* begin Page extract *
Anyone who loves folk music knows that a great many of our best-loved folk songs have no known author. Somewhere somehow those songs nevertheless came to be sung by whole nations, and some though hundreds of years old, are still treasured around the world. The tune I have chosen for Sometimes a Song this week is a very special folk song indeed. It’s composer is not unknown, but he was really not a song-writer, nor had he any formal music training beyond piano lessons, common to young people of his day. Yet in the years leading up to the Great War, popular music was thriving and was building to what would become, in the United States, in particular, a period of tremendous innovation and real artistic flowering — when jazz intersected with Tin Pan Alley and gifted composers (many of them immigrants or first-generation Americans) were thrown together in ways that likely would not have happened except for the fact of the two World Wars fought only two decades apart. The composer of today’s song grew up in a culture with great popular music in the air all the time.
My husband tells me that when he was at Princeton in the late 1970’s, glee singing was still “a thing” (though certainly not as common as it was in the earlier part of the century) and that you might regularly hear students singing impromptu on campus. Whether that tradition continues, I don’t know. But at colleges across the United States after the turn of the 20th century, communal singing was as natural as breathing, wherever people gathered, whether at church, at civic events, at ball games, in school — everywhere. So in 1913, a Yale student named Alonzo Elliot, approaching graduation and planning for law school and a successful career, one night at his dormitory picked out a tune on the piano. His friend, Stoddard King, happened by, heard the tune, and suggested a first line: “There’s a long, long trail a-winding into the land of my dreams.” Zo and his friend collaborated for a few minutes on the lyrics, and voila! So began the story of a song which was destined to become immensely popular around the world and which is still loved and sung to this day.
Even the best of the Tin Pan Alley songwriters knew that writing a song is one thing but finding a publisher quite another. Zo Elliot tried and failed to find a publisher for his song in New York. Not one publisher bit at the tune. After his graduation from Yale, Zo traveled abroad to continue his education at Trinity College, Cambridge, where he sometimes played his song at parties. People liked the song. In short order, a small publishing company in London heard “There’s a Long, Long Trail” and took a chance on publishing it (1914) — fearing that he would never recoup his investment. Those fears were unfounded, for Zo’s song had already begun its trip around the world, and with England’s entry into the Great War in the summer of ‘14, the sweet tune and wistful lyric appealed to both the departing soldiers and their families back home.
* end Page extract *
**To be done:**
Write out the song history word for word, beginning at the words "Even the best" and stopping after "families back home.". The data after this point has nothing to do with the work asked here.
* begin Data segment *
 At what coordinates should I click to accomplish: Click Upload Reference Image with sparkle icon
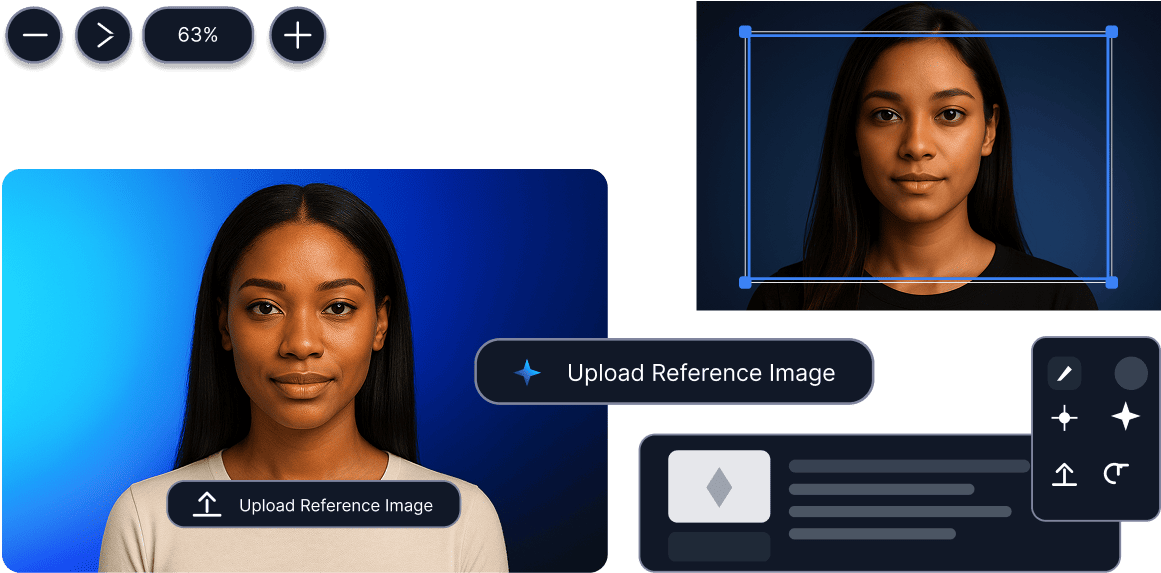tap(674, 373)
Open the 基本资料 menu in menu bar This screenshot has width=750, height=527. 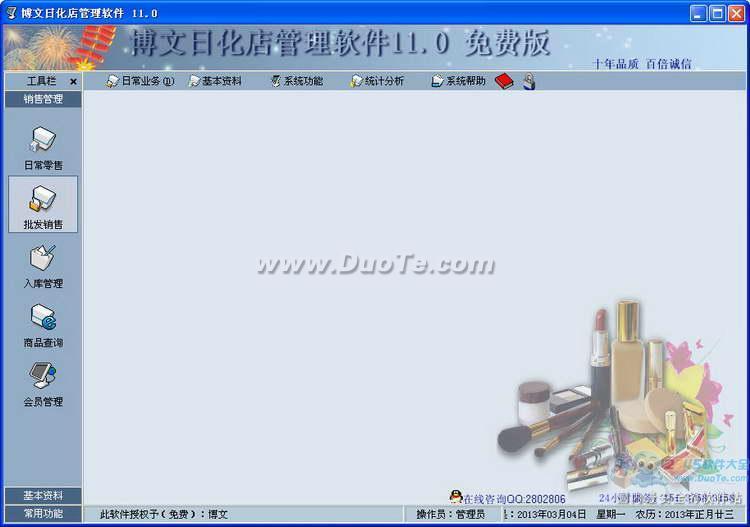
* end Data segment *
**Worked answer:**
Even the best of the Tin Pan Alley songwriters knew that writing a song is one thing but finding a publisher quite another. Zo Elliot tried and failed to find a publisher for his song in New York. Not one publisher bit at the tune. After his graduation from Yale, Zo traveled abroad to continue his education at Trinity College, Cambridge, where he sometimes played his song at parties. People liked the song. In short order, a small publishing company in London heard “There’s a Long, Long Trail” and took a chance on publishing it (1914) — fearing that he would never recoup his investment. Those fears were unfounded, for Zo’s song had already begun its trip around the world, and with England’s entry into the Great War in the summer of ‘14, the sweet tune and wistful lyric appealed to both the departing soldiers and their families back home.